AI, deployed inside this kind of organization, does something entirely different than what it does inside the cynicism machine. It amplifies the capacity of people who are already engaged, already thinking, already generating ideas worth building. It accelerates the work that matters rather than inflating the volume of work that does not.
The Fork
The current moment is a sorting mechanism. Organizations built on extraction, running on power over, staffed by people who stopped believing their contributions matter — these organizations are adopting AI and getting more of what they already had: volume without value, output without direction, cost without meaningful return on investment.
The frequently quoted stat that “90% of AI initiatives have failed” is not a testament to AI itself, but rather points to just how ineffective most large organizations are at their core. Bloated by bureaucracy, stifled by ineffective management structures, and reduced to growth at all costs without investment in core value and innovation.
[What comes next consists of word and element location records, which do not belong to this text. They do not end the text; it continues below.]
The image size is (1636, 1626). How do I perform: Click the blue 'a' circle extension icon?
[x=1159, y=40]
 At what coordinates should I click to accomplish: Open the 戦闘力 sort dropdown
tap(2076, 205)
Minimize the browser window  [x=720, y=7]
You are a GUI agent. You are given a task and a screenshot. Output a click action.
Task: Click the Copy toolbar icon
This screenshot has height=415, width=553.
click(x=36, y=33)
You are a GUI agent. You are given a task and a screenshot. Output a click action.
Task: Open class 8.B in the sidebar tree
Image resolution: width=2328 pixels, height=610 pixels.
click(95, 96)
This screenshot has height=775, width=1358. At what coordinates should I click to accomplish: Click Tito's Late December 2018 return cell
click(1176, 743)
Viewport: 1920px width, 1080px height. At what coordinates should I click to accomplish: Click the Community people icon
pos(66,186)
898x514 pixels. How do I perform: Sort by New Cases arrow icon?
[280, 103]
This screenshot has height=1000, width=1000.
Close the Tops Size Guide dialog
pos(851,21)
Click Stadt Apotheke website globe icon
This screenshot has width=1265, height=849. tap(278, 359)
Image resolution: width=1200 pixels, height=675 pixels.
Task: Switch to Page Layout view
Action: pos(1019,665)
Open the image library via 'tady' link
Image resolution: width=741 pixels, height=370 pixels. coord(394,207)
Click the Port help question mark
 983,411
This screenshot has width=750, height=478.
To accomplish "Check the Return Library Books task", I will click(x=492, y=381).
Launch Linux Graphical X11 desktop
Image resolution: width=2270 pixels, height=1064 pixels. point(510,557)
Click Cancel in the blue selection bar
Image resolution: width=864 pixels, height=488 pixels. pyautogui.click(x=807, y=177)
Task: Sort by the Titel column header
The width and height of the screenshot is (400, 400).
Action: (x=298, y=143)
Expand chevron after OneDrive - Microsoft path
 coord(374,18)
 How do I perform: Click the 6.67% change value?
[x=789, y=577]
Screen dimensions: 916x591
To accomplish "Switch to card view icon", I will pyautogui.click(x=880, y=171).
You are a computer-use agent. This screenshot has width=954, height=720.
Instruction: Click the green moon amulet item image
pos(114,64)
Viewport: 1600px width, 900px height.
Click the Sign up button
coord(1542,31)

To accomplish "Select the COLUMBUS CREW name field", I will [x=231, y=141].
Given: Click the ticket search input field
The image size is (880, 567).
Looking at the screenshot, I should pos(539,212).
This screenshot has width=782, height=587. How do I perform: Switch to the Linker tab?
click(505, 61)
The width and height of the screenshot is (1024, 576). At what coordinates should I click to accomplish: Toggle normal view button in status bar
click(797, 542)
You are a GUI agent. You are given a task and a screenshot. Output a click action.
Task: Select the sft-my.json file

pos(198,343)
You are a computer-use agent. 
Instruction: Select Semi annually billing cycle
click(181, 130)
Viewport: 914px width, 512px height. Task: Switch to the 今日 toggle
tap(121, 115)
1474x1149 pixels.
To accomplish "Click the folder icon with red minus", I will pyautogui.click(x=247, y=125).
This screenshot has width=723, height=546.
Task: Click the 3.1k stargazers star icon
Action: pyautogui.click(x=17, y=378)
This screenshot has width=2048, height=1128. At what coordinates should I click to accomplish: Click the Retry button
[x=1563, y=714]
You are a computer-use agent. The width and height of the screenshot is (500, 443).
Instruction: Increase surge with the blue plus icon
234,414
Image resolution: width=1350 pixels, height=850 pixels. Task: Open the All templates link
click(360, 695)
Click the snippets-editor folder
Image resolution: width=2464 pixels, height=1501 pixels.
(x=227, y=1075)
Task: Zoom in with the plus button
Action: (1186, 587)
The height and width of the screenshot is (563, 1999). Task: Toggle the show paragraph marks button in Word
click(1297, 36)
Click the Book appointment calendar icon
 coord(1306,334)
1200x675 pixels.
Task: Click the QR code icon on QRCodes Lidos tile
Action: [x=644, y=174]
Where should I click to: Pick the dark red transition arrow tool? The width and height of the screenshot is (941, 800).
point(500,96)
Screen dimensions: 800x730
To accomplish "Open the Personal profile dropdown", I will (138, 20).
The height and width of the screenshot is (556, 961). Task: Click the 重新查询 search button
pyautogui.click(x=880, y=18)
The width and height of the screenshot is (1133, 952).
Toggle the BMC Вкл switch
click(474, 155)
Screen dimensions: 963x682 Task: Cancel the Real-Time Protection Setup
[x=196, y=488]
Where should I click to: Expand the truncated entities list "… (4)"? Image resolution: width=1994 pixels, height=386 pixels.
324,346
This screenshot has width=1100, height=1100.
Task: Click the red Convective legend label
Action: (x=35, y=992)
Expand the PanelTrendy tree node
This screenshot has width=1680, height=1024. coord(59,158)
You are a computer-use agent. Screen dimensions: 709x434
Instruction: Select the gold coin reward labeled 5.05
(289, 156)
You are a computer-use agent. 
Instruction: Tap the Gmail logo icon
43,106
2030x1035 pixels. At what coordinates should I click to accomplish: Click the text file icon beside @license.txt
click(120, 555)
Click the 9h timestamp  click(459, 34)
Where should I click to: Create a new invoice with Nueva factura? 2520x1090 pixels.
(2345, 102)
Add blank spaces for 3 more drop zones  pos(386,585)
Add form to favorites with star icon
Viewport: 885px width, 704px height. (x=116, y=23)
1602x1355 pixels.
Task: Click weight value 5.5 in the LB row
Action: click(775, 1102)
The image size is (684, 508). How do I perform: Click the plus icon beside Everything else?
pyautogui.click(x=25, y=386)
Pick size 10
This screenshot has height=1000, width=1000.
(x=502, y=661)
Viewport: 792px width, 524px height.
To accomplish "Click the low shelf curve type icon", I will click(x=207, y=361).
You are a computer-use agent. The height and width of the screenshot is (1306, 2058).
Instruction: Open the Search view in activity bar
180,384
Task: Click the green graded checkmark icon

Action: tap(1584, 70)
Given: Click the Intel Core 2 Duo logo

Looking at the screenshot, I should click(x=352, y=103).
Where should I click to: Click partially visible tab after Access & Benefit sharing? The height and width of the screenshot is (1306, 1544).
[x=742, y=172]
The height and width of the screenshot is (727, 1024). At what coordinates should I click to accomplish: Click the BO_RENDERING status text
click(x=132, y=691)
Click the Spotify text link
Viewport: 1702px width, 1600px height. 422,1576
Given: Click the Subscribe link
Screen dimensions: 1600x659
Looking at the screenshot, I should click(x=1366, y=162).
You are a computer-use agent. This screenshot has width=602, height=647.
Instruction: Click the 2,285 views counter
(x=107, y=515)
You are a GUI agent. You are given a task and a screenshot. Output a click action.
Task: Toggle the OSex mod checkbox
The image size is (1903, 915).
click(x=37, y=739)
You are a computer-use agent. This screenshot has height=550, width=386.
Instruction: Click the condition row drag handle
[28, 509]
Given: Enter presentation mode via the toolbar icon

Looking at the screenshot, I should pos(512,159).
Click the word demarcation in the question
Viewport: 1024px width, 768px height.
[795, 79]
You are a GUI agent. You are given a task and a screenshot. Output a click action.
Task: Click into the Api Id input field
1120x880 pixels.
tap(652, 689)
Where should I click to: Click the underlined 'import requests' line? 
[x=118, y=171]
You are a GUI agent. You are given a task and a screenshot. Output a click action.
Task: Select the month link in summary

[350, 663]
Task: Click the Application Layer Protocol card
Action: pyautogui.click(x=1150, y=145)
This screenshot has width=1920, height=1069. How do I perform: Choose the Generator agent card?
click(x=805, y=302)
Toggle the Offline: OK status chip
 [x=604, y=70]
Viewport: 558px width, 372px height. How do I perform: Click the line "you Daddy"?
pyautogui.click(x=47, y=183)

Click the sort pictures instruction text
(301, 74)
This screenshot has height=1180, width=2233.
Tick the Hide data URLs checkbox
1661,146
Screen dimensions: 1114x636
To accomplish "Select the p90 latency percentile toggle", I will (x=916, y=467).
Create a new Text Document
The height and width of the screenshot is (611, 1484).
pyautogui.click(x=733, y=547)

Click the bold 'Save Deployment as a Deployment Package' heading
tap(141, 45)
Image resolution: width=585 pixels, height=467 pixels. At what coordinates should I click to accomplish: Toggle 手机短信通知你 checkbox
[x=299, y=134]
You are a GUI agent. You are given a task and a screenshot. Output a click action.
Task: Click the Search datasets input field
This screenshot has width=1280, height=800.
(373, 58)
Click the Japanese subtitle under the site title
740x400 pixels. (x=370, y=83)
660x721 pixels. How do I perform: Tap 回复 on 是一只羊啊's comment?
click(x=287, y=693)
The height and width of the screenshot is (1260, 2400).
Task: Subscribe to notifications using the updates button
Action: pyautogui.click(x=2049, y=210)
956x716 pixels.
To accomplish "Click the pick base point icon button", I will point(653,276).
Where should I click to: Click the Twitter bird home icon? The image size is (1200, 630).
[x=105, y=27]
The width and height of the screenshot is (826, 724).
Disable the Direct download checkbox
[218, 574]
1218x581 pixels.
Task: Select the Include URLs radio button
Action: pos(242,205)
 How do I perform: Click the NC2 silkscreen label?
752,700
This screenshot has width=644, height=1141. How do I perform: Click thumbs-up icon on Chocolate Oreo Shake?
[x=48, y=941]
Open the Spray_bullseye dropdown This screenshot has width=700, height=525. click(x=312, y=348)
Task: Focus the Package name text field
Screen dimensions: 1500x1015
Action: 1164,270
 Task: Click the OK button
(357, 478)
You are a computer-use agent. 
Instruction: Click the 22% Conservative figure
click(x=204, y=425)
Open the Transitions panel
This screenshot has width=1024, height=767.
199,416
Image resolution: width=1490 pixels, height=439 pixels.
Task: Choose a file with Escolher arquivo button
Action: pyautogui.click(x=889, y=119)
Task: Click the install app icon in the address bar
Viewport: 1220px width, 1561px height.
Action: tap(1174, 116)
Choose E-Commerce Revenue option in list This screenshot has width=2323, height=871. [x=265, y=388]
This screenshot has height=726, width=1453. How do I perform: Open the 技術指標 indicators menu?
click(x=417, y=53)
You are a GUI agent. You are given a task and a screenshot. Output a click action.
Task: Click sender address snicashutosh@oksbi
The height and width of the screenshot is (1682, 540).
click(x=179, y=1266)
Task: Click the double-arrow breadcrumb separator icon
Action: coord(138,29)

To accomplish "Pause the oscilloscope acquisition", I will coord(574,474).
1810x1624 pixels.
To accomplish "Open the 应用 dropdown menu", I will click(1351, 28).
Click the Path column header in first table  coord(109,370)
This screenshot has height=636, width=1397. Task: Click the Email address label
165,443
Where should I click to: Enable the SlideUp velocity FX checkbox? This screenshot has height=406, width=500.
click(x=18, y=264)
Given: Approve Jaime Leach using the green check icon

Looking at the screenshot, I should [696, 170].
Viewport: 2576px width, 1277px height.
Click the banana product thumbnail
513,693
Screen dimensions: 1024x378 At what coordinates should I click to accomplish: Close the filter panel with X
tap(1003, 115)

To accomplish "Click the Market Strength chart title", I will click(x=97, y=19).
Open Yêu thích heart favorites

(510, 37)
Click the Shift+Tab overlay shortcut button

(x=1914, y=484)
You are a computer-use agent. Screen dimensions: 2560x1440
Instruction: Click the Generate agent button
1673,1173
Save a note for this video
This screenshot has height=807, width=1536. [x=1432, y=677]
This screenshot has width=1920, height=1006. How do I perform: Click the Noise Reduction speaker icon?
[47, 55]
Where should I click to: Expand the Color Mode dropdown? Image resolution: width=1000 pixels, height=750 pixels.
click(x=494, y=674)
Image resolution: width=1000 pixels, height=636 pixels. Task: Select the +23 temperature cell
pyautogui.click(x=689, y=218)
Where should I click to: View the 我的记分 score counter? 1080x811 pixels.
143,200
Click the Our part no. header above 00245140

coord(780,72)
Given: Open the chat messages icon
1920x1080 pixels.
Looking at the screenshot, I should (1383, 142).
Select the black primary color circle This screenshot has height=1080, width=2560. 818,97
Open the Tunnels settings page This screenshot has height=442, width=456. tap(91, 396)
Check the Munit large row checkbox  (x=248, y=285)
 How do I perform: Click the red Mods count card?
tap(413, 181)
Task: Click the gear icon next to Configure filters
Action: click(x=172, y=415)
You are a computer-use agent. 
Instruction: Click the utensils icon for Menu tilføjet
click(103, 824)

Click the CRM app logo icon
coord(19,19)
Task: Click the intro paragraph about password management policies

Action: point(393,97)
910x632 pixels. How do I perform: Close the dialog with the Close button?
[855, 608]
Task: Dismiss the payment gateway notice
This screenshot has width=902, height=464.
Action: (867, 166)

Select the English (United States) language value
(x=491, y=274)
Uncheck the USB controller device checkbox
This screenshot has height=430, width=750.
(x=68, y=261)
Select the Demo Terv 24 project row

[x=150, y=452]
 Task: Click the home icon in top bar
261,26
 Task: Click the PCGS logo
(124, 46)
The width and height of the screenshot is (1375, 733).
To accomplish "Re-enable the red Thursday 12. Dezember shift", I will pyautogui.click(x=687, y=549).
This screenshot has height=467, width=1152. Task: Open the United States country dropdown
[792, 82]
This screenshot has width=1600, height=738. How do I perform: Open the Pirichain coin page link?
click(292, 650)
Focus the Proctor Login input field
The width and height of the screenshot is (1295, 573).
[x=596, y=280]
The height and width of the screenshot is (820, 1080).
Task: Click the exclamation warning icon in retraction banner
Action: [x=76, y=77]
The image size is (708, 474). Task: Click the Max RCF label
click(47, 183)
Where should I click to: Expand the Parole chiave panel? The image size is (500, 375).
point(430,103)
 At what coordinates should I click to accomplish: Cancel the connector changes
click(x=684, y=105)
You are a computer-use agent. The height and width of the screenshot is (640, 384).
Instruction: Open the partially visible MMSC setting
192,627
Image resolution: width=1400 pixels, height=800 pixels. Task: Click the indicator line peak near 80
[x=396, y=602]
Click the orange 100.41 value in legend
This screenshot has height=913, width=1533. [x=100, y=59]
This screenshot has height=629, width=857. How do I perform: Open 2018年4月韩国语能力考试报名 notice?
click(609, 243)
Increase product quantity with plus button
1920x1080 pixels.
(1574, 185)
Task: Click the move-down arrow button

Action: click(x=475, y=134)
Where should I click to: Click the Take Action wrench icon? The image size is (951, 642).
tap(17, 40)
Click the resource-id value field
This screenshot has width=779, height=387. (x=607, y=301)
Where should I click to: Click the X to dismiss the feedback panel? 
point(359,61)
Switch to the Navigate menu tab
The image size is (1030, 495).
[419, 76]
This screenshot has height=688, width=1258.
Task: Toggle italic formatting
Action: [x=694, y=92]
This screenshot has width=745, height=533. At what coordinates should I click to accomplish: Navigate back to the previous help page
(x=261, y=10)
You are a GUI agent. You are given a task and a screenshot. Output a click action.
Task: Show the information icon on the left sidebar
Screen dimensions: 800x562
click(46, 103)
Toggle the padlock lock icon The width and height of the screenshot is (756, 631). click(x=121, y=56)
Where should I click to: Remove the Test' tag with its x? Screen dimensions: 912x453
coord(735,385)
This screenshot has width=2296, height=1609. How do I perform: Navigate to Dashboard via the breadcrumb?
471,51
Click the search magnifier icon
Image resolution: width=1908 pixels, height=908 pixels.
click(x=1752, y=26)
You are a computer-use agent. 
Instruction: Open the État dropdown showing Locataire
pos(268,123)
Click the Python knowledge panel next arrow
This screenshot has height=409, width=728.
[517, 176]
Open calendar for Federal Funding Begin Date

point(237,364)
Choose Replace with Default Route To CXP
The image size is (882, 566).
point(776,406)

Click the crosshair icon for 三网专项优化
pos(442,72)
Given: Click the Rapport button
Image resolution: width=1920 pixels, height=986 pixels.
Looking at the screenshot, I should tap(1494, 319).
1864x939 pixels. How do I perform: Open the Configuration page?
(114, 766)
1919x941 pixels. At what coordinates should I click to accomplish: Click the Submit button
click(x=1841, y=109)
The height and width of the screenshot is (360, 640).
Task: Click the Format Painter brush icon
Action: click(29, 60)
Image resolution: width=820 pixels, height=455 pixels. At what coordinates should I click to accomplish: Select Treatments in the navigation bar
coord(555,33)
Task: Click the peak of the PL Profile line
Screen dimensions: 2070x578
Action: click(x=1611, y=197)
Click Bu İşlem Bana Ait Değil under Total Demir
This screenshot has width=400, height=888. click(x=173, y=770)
For many companies, this will be the end.
Organizations built on sustainable mission, distributed power, and genuine trust in their people are adopting AI and compounding their advantage.
The gap between these two categories is about to widen dramatically. The dead companies walking do not know they are dead yet. The spreadsheet still looks fine. The AI tools are installed. The headcount is optimized. And somewhere in the building, the last person who had a good idea just updated their resume.